Humanizar é um desses casos, os serviços de saúde, desde os simples aos de alta complexidade precisam estar ligados aos pressupostos de tentar deixar os pacientes o mais tranquilos possível, ou seja, atribuir nos tratamentos os aspectos humanos. Tanto faz se no SUS, no plano ou no dinheiro, se gripe ou câncer. Não conheço ninguém que vá a um hospital ou similar, por hobby ou lazer, todos quando ali chegam esperam e merecem, ao menos, um atendimento humanizado. Não é favor o poder público, e consequentemente seus agentes, cuidarem bem das pessoas que buscam soluções para suas aflições. Do mesmo modo, as empresas interessadas em prestar assistência clínica ou hospitalar devem ser norteadas pelo fato de estarem tratando com pessoas, muitas em situações de fragilidade. Portanto, para mim, o termo humanizar não pode ser a exceção, nem mesmo a maior parte, por essência, deve ser a regra.

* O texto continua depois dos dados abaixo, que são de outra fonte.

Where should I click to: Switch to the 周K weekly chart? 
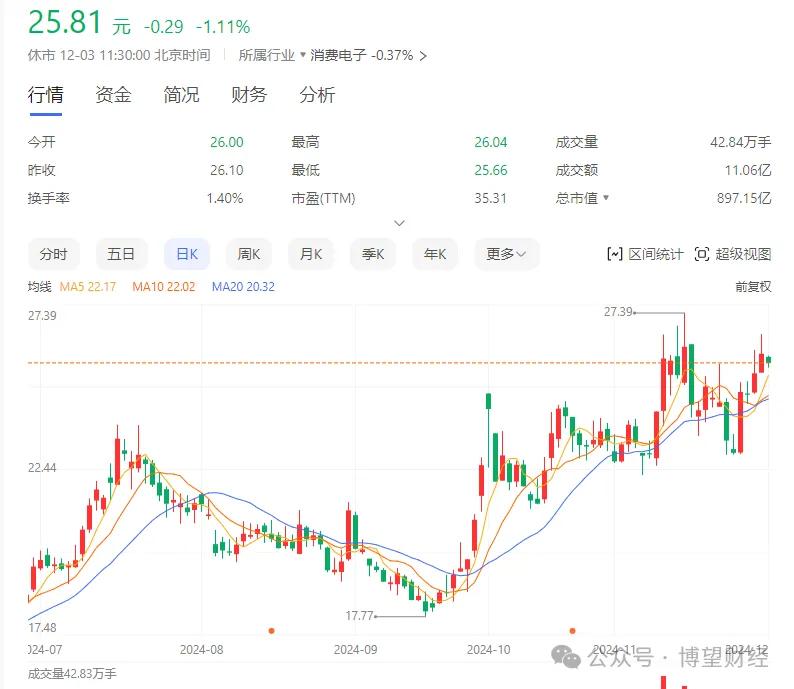pyautogui.click(x=249, y=254)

Neste sentido, existem outros exemplos de uso de palavras de efeito na tentativa de diferenciar o que não deve haver diferenciação. É comum lermos, vermos ou ouvirmos notícias sobre as unidades de polícia pacificadora, ou, em casos, solidária. Ora, pacificar significa, dentre outras coisas, reestabelecer a paz. Entretanto, a paz e a solidariedade são fins comuns a todas as polícias. Nenhum profissional de segurança busca a guerra, por circunstâncias, pode até entrar numa, mas, não é esse o anseio. Assim como a solidariedade é primazia das forças de proteção social. Imagino como seria uma polícia não pacificadora ou não solidária.

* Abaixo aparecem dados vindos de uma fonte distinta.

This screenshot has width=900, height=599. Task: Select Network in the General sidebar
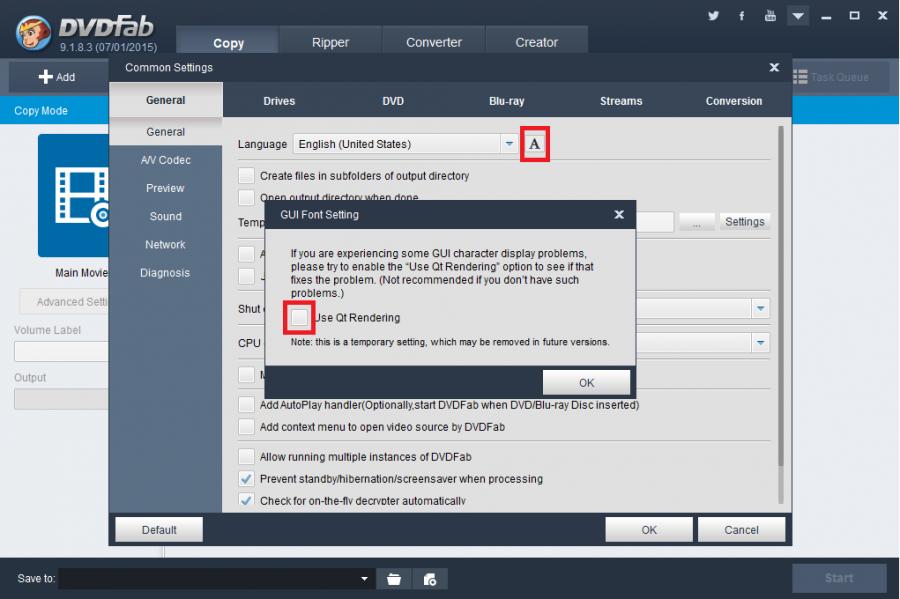[x=165, y=245]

Também já vi a “escola cidadã”. E todas não são? A cidadania é pressuposto básico para o processo educacional, é inconcebível uma instituição de ensino que não vise à formação de cidadãos e cidadãs, para muito além de conhecer ou exercer direitos e deveres, mas, a real conscientização de como se vive em sociedade. O conhecimento do coletivo acima do individual. A escola não é apenas a transmissora de conhecimento, é, na verdade, parte indispensável no desenvolvimento do ser humano, cidadão.

Compreendo que o uso dessas nomenclaturas são uma forma de enfatizar ou destacar algo, tentativa de apresentar o diferencial, mostrar um serviço melhor, mais eficiente. Contudo, acredito na existência de outras possibilidades eficazes para se demonstrar a qualidade pretendida, discordo, portanto, da utilização de palavras que fazem parte do caráter indissociável dos serviços. Uma saúde não humanizada, está doente; polícia não solidária, não tem como proteger; educação se não primar pela cidadania está completamente analfabeta.